____ Information supplied

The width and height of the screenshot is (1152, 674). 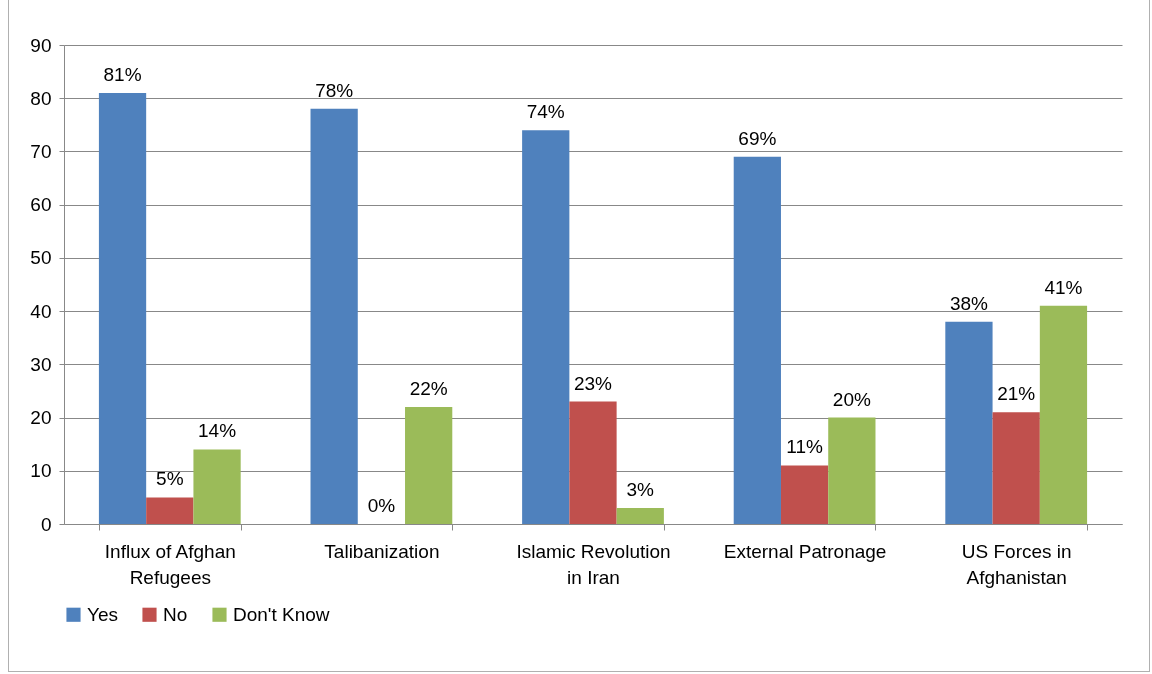 I want to click on data-label: 20%, so click(x=852, y=399).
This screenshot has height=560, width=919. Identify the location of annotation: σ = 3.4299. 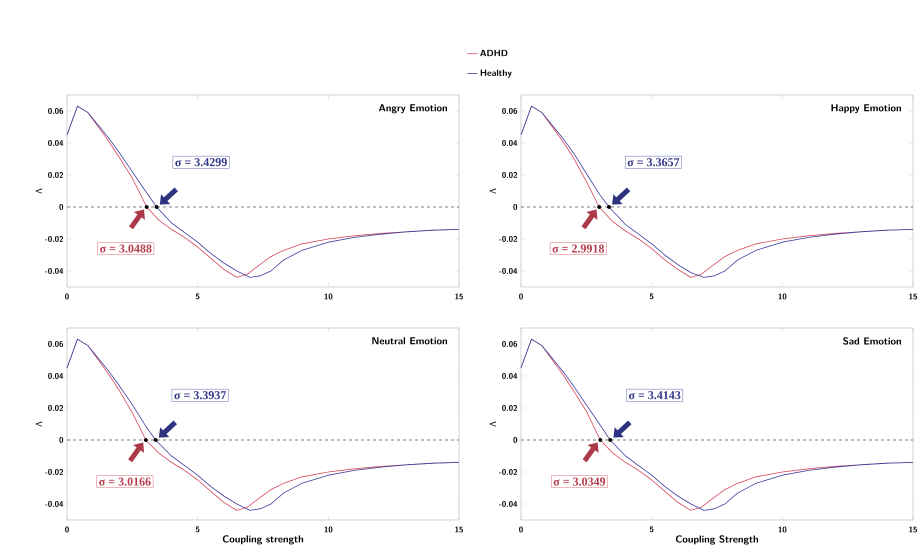
(201, 162).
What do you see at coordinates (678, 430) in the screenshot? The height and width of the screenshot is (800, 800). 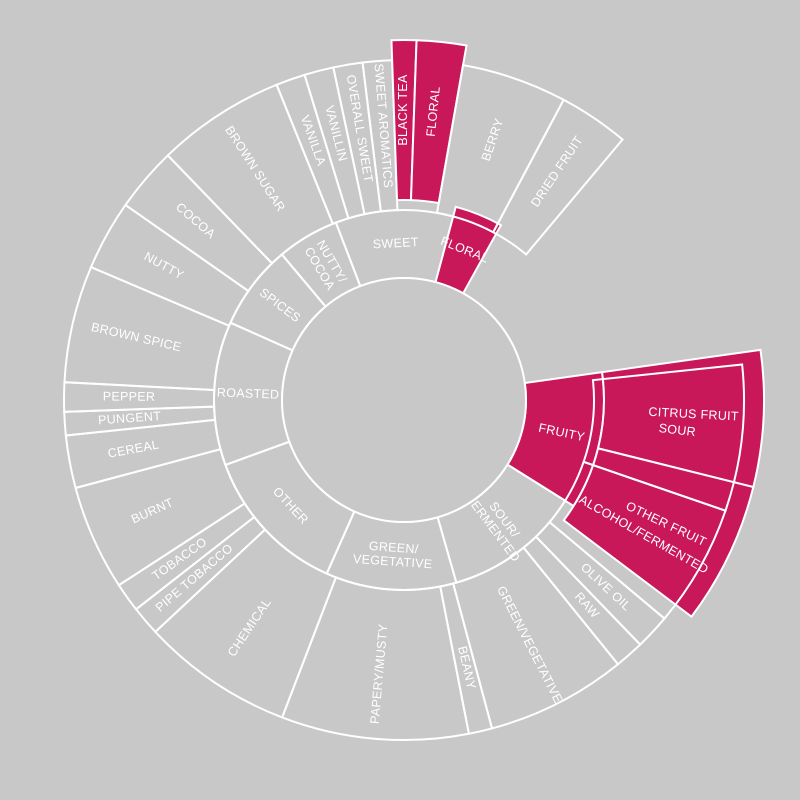 I see `outer-label-sour: SOUR` at bounding box center [678, 430].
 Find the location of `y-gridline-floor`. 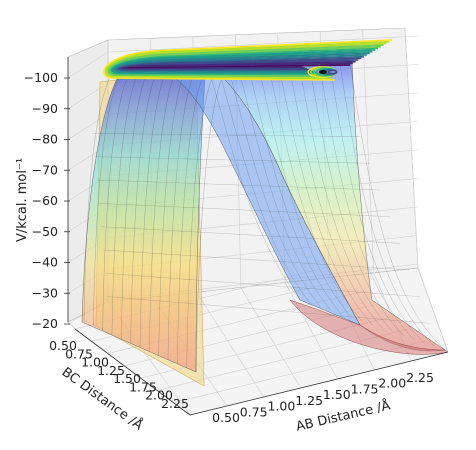

y-gridline-floor is located at coordinates (300, 372).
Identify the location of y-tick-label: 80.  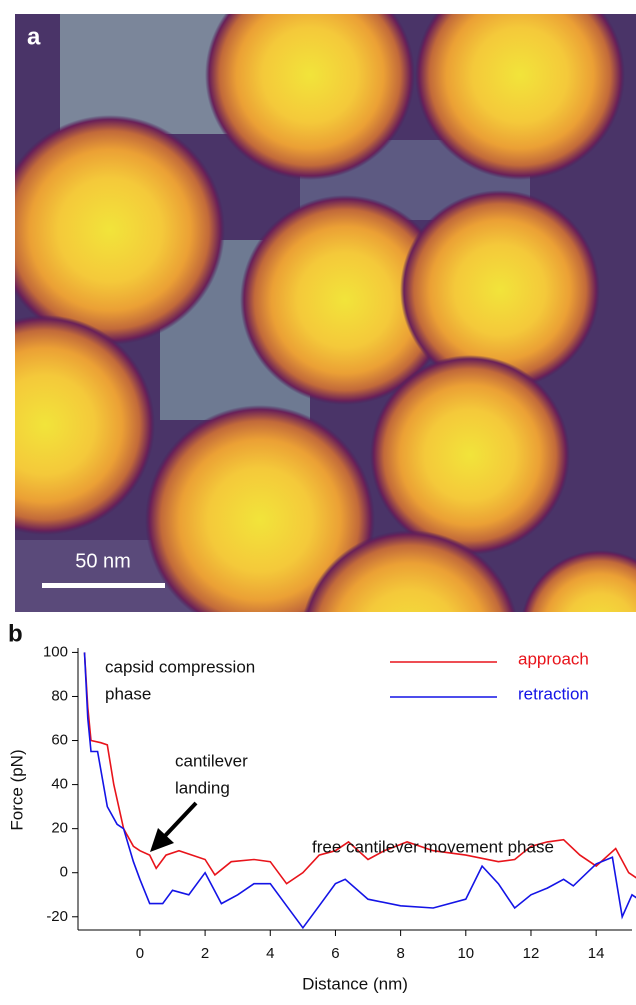
(60, 696).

________

__Instructions for the task__: Swap "location" for "position" in the entries from the line with "Find the location" up to and including the last line of the entries, changing nothing else and leaving the pictures out.

__Finished task__:
 Find the position of `y-gridline-floor`. 

y-gridline-floor is located at coordinates (300, 372).
Identify the position of y-tick-label: 80.  
(60, 696).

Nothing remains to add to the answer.